Игорь Семенович кивнул:
– Конечно. У тебя непростая ситуация, но люди должны помогать друг другу. Хочешь перевестись в отдел художественного перевода? Там образовалась вакансия.
Кристи показалось, что она ослышалась. Издательство, где она служила, специализировалось
Но в издательстве был еще один отдел, попасть в который Кристи даже не мечтала. Она знала, что туда берут исключительно по большому блату. Речь идет об отделе художественного перевода, штат которого состоял из пяти человек; они, кроме постоянного оклада, получали еще и гонорар за перевод на русский язык книг зарубежных прозаиков или поэтов. Вот эти переводчики жили словно в раю. Начнем с того, что никто не заставлял их приходить на службу в девять утра и уходить в шесть. Они трудились дома, в издательстве показывались в дни, когда брали или сдавали заказ. Очень часто литературные переводчики становились членами Союза писателей и переходили на другой уровень, получали бордовую книжечку с золотыми буквами «СП СССР» и приникали к роднику материальных благ, покупали по льготной цене путевки в Дома творчества на море и в Подмосковье, могли арендовать служебную дачу, пользовались книжной лавкой и поликлиникой писателей, посещали Дом литераторов, вращались на равных в среде творческого бомонда.

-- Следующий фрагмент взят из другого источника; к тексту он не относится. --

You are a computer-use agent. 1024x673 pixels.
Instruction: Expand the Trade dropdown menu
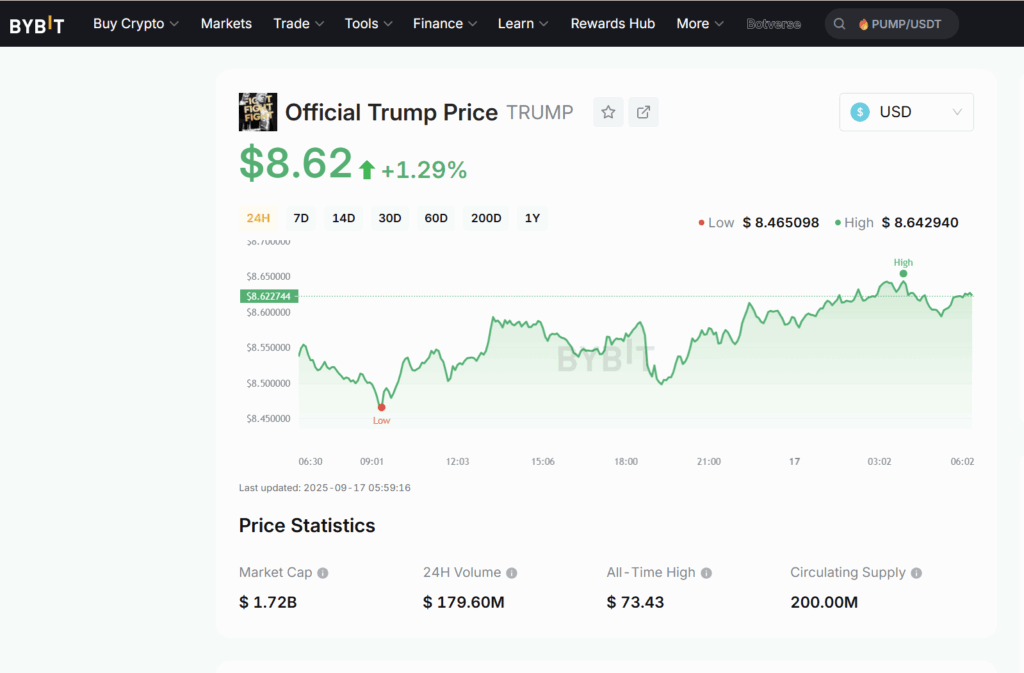(x=298, y=24)
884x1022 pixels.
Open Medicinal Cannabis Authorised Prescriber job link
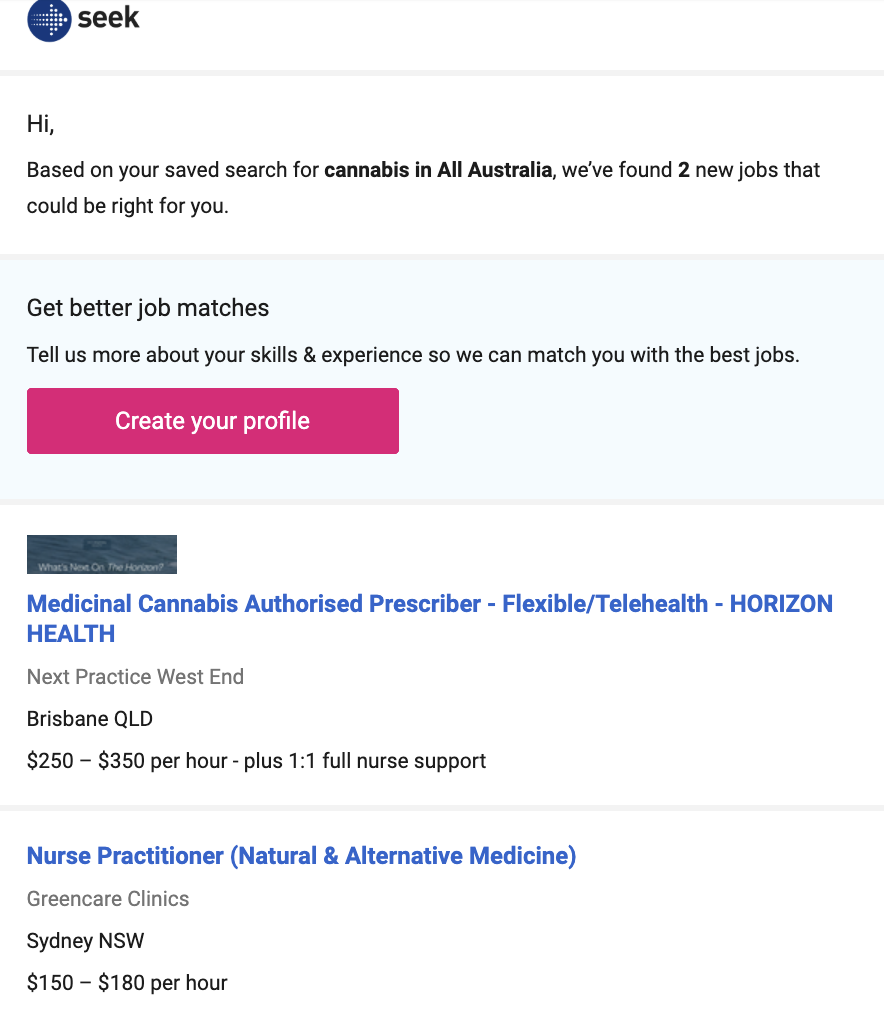pos(429,604)
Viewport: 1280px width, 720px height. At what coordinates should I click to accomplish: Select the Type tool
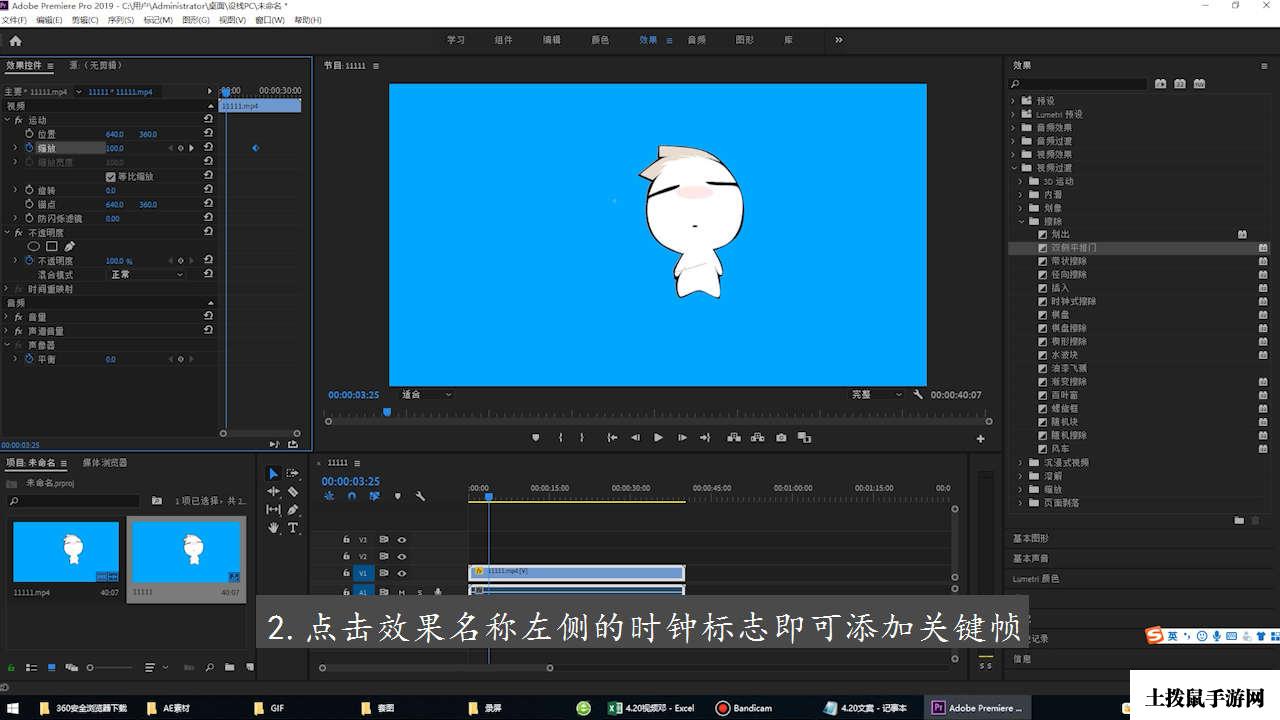[x=293, y=527]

Очутиться среди избранных мог далеко не каждый переводчик, отдел художественного перевода был полностью укомплектован, расширять штатное расписание никто не собирался, и, как понимаете, со сладкого места никогда не увольнялись. Ставка освобождалась лишь после смерти кого-то из избранных, а они жили на удивление долго.
Неделю назад в издательство пришла весть о кончине старейшей «немки», девяностолетней Эммы Густавовны, и в коллективе начались волнения. Сотрудники ринулись в кабинет к Брунову. Пожалуй, лишь одна Кристи не проявляла инициативы, тихо корпела над брошюрами, понимая, что ей, одинокой матери, не примыкающей ни к одной коалиции внутри издательства, ничего не светит.
– Почему ты не пришла, не попросила должность? – ласково улыбался Игорь Семенович, которому явно доставляло удовольствие видеть растерянность Кристины. – Ты отлично владеешь языком, твой немецкий безупречен, и ты бывшая фронтовичка, была тяжело ранена!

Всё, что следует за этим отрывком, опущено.